Já de Kaká, sempre quando a imprensa, além de comentar seu alto nível futebolístico, ressalta que a questão da estrutura familiar faz a diferença na vida pessoal e profissional do atleta do Real Madrid e da seleção canarinha.

Mas o que vem a ser uma família estruturada? Com certeza a pergunta dá margem para uma séria de considerações importantes. Se pedíssemos a 10 psicólogos ou sociólogos para darem 10 características de uma família estruturada, teríamos, pelo menos, uns 70 a 80 itens diferentes.

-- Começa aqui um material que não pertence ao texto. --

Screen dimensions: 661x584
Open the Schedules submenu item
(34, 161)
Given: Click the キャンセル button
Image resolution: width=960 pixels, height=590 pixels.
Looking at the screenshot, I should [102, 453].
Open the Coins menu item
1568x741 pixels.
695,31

Elinaldo Renovato de Lima, pastor da Igreja Assembleia de Deus em Parnamirim (RN), num dos seus artigos, sintetiza bem o tema. Diz ele: “O lar deve servir de porto seguro para o jovem inquieto. Se ele recebe amor e carinho de seus pais, se sente valorizado e reconhecido, tem uma autoestima elevada, e não se deixa seduzir pelos convites e apelo de pessoas infelicitadas pelo vício. Se tem diálogo com seus pais, aprende que eles são seus verdadeiros amigos e não se deixa levar pelos falsos amigos da escola, da rua ou do trabalho. Porém, quando isso lhe falta em casa, acaba indo buscar inconscientemente lá fora, em ambientes poluídos pelo vício e pela prostituição”.

Então podemos dizer o seguinte: Uma família estruturada é aquela que está presente, entre outras coisas, o amor, troca constante de afeto (carinho), preocupação dos pais em construir nos filhos uma autoestima elevada e diálogo.

Como afirmei, muitos outros itens poderiam ser lembrados, mas se numa família forem encontradas essas quatro características podemos garantir, sim, que essa família está no caminho certo e dará uma grande contribuição para a sociedade como um todo.